In the “mult key” example, the 12 cans scanned could be across 6 different flavours of juice. The customer may not care since they’re paying the same price, but the inventory records for 6 different SKUs have just been fouled up for the sake of saving a few seconds. To the extent that the system on hand balances are used to make automated replenishment decisions, this one action could be inconveniencing countless customers for several more days, weeks or even months before the lie is exposed.
The smile on a customer’s face because you saved her 5 seconds at the checkout or the cashier speed rankings board in the break room might be tangible signs of “great customer service”, but the not-so-easy-to-see costs of stockouts and lost sales that arise from this practice over time is extremely costly.
Similarly with skipping code checks or “pencil whipping” back door receipts. Is sacrificing accuracy for the sake of speed really good customer service policy?

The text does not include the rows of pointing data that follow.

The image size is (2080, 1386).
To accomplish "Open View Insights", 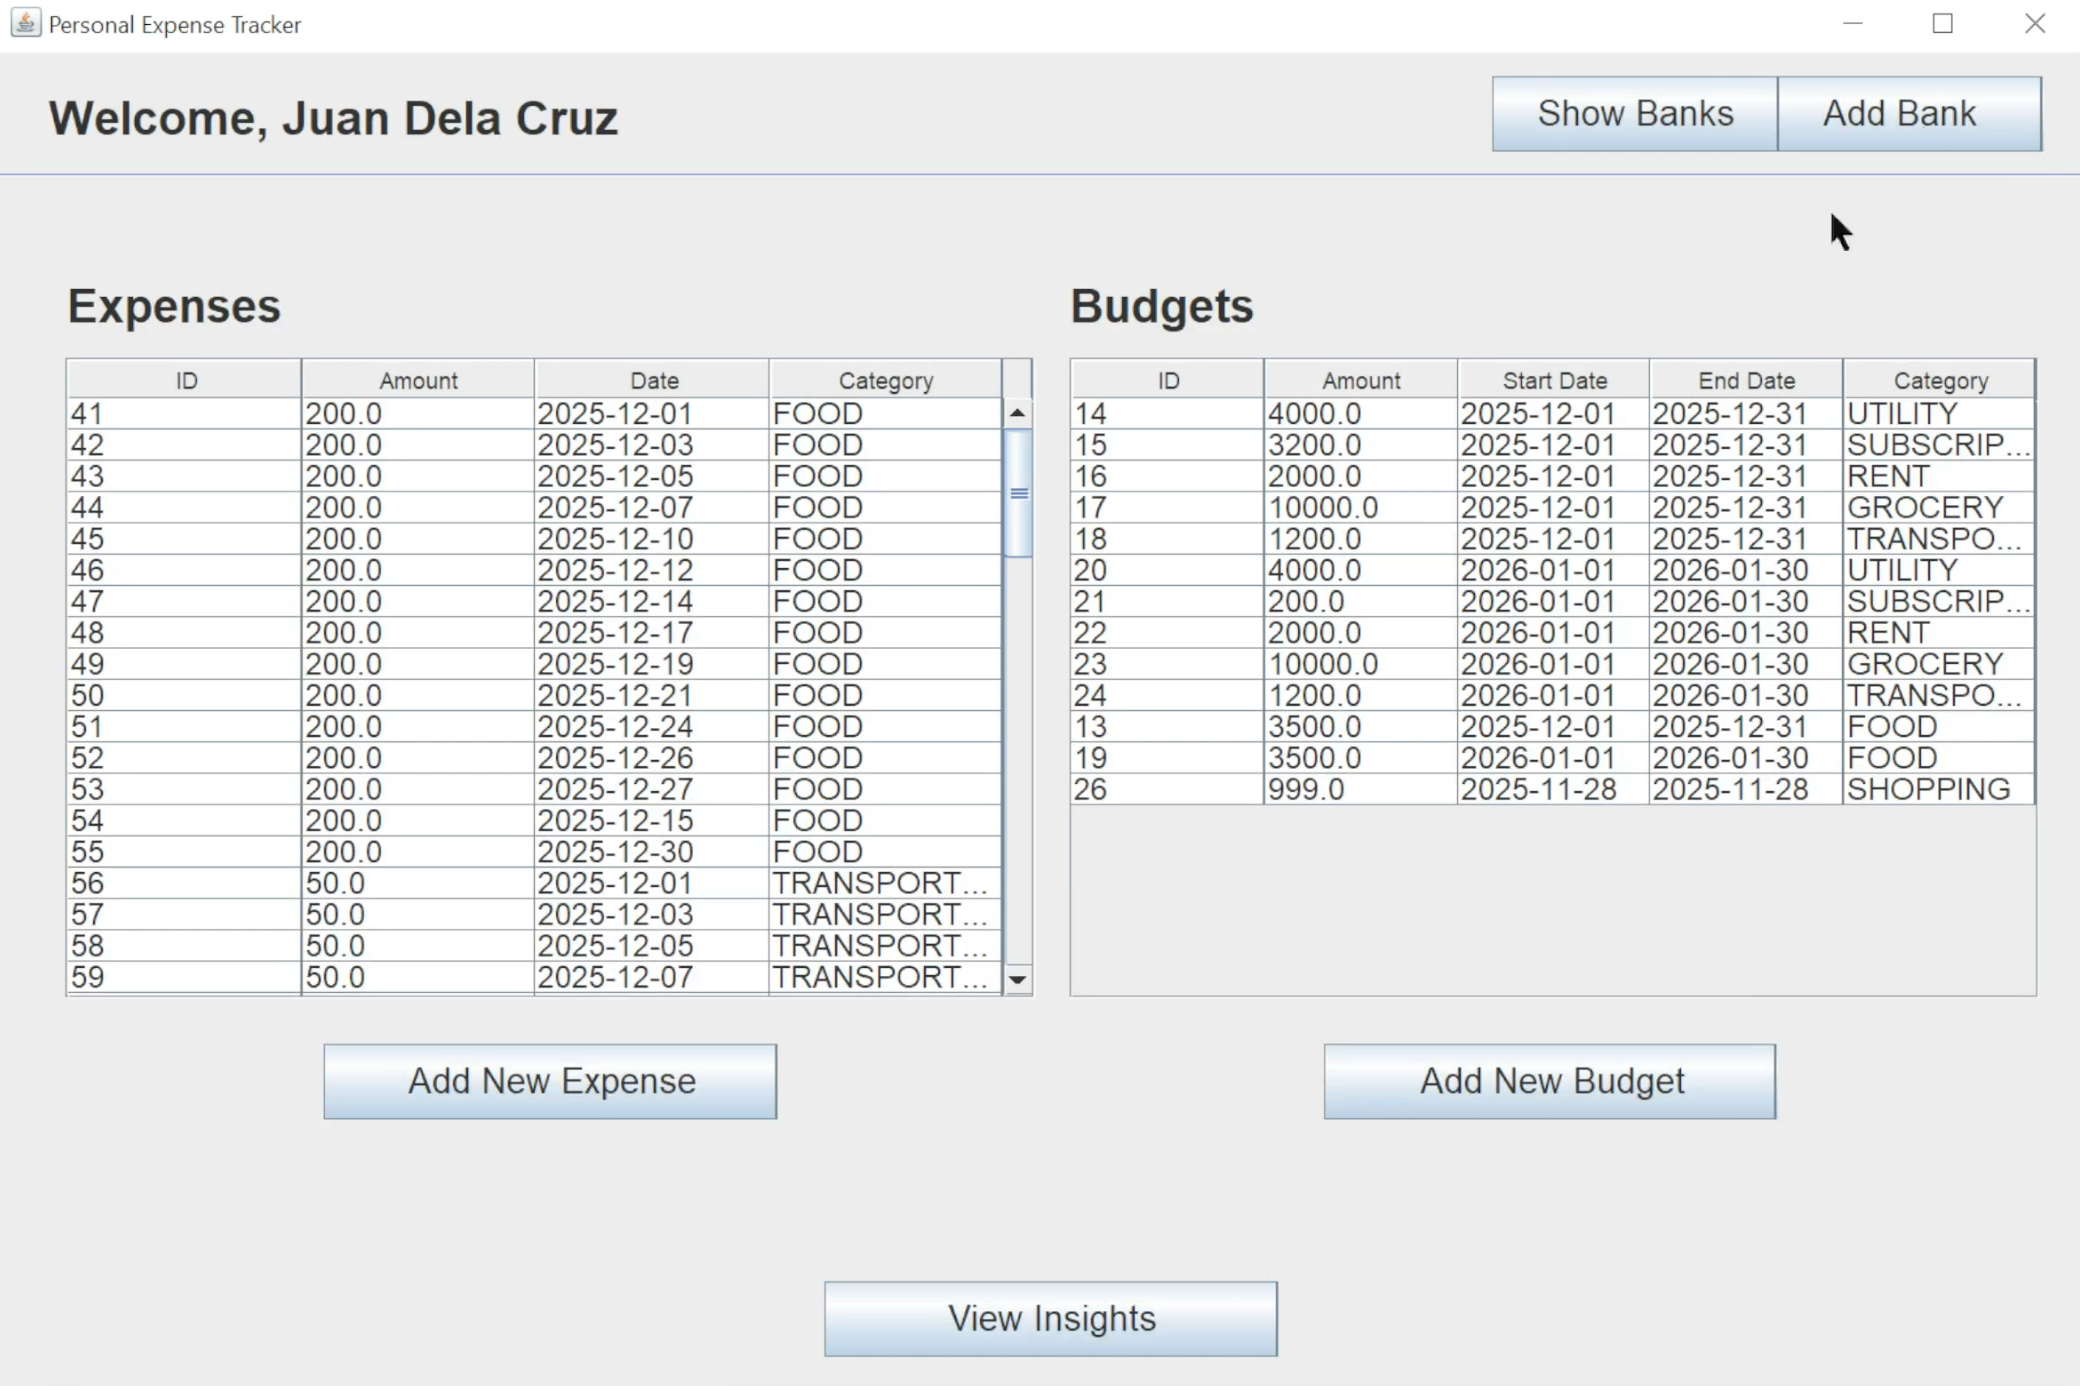I will click(x=1050, y=1318).
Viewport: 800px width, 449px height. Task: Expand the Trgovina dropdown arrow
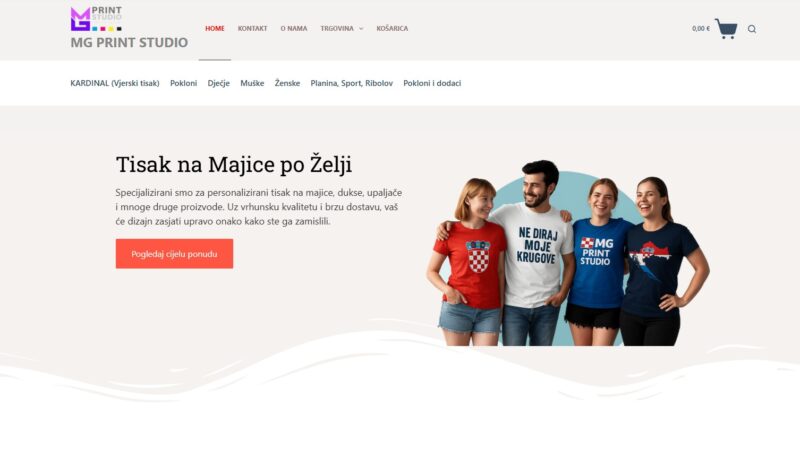[361, 29]
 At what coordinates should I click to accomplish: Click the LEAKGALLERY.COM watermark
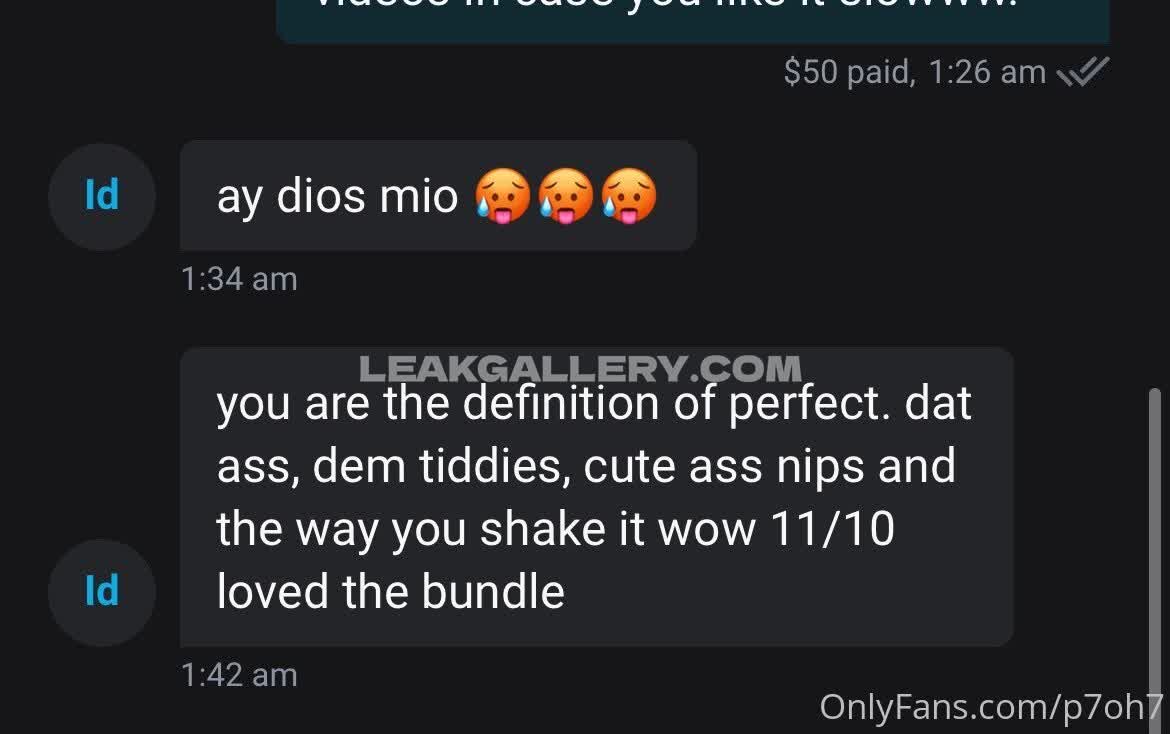coord(581,368)
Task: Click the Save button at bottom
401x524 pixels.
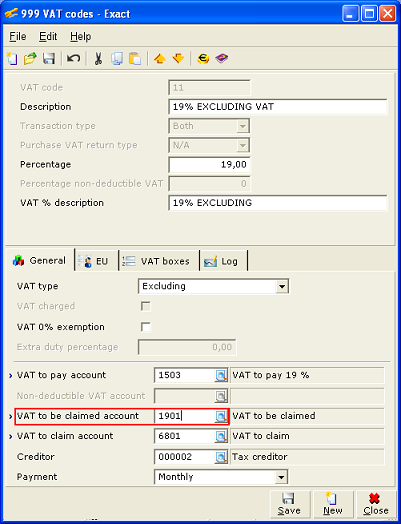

A recent article published in Canadian Grocer magazine begins with the following sentence:
“A lack of open checkouts and crowded aisles may be annoying to grocery shoppers, but their biggest frustration is finding a desired product is out of stock, according to new research from Field Agent.”
According to the article, out of stocks are costing Canadian grocers $63 billion per year in sales. While better store level planning and replenishment can drive system reported in-stocks close to 100%, the benefits are muted if the replenishment system thinks the store has 5 units when they actually have none.
Not only does this affect the experience of a walk-in customer looking at an empty shelf, but it’s actually even more serious in an omnichannel world where the expectation is that retailers will publish store inventories on their public websites (gulp!). An empty shelf is one thing, but publishing an inaccurate on hand on your website is tantamount to lying right to your customers’ faces.
We’ve seen firsthand that it’s not uncommon for retailers to have a store on hand accuracy percentage in the low 60s (meaning that almost 40% of the time, the system on hand record differs from the counted quantity by more than 5% at item/location level). Furthermore, we’ve found that on the day of an inventory count, the actual in stock is several points lower than the reported in stock on average.
Suffice it to say that inaccurate on hand records are a big part of the out of stocks problem.
Nothing I’ve said above is particularly revolutionary or insightful. The real question is why has it been allowed to continue?
In my view, there are 3 key reasons:
- Most retailers conflate shrink with inventory accuracy and make the horribly, horribly mistaken assumption that if their financial shrink is below 1.5%, then their inventory management is under control. Shrink is a measure for accountants, not customers and the responsibility of store inventory management belongs in Store Operations, not Finance.
- Nobody measures the accuracy of their on hands. It’s fine to measure the speed of transactions and the efficiency of store labour, but if you’re taking shortcuts to achieve those efficiencies, you should also be measuring the consequence of those actions – especially when the consequence so profoundly impacts the customer experience.
- Retailers think that inaccurate store on hands is an intractable problem that’s impossible to economically solve. That was true for every identified problem in human history at one point. However, I do agree that if no action is taken to solve the problem because it is “impossible to solve”, then it will never be solved.
It’s true that overcoming inertia on this will not be easy.
Your customers’ expectations will continue to rise regardless.